Uighur/Han Clashes in China


DateFriday, July 31, 2009
LocationCannon House Office Building, Room 121

July 31, 2009 — Dr. Sean Roberts, director of the international development studies program and associate professor of the practice of international affairs at The George Washington University, joined us for a discussion on the current state of affairs in the Xinjiang region in Western China.

Clashes in early July between Uighurs – a Turkic ethnic minority of Muslims in an officially atheist country – and Han Chinese following a demonstration in protest of an alleged rape at a local factory brought to the surface a long history of ethnic tension in China’s western Xinjiang province.  While the Uighurs have only recently garnered widespread international attention, the ethnic group has rested at the heart of a tenuous state of affairs in China for over a century. 

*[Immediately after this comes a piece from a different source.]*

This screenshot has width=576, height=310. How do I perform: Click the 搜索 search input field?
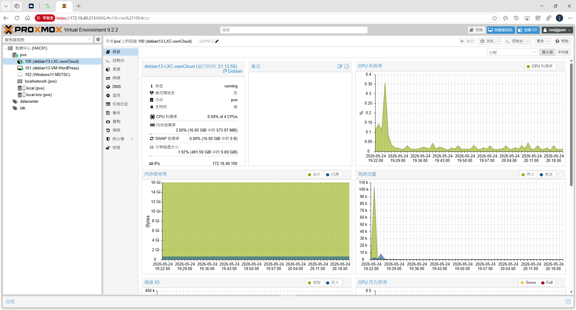point(294,30)
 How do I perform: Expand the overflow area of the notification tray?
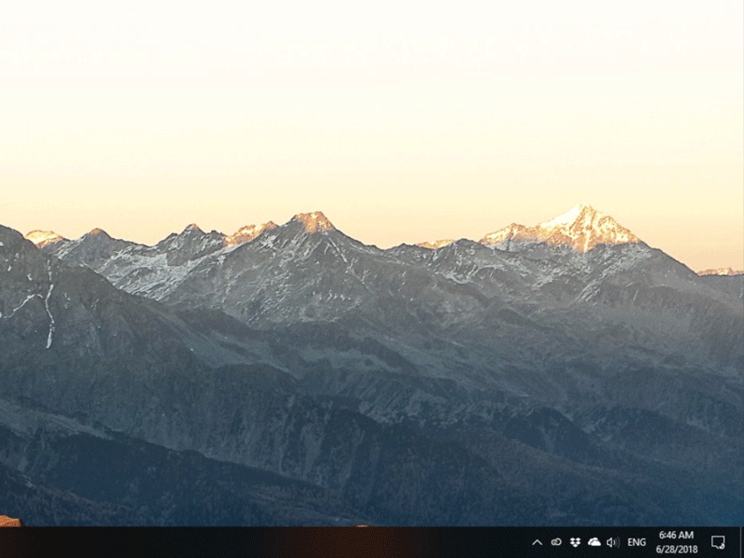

Numbering roughly 7.5 million people today, the Uighur population once dominated the Xinjiang province only fifty years ago.  Both organic economic expansion and China’s recent “Develop the West” campaign, however, have led millions of Han Chinese migrants to flock to the province, creating a situation in which the Uighurs may no longer represent the majority in Xinjiang.  Whereas the Uighurs once accounted for nearly 75% of the population in Xinjiang, they now number only a slight plurality officially, and some claim that there are in fact more Han Chinese in Xinjiang than Uighurs today.

Beijing’s tolerance for protests and political demonstrations has grown in recent years, yet as with the Tibetans, this détente has thus far not been extended toward the Uighurs.  For both the Chinese government and many of the nation’s billion ethnic Han Chinese, all Uighur demonstrations represent separatist challenges to the sanctity of China.  Uighur leaders contest this assertion – some carried Chinese flags as a sign of solidarity during the initial demonstration – yet tensions remain high in Xinjiang.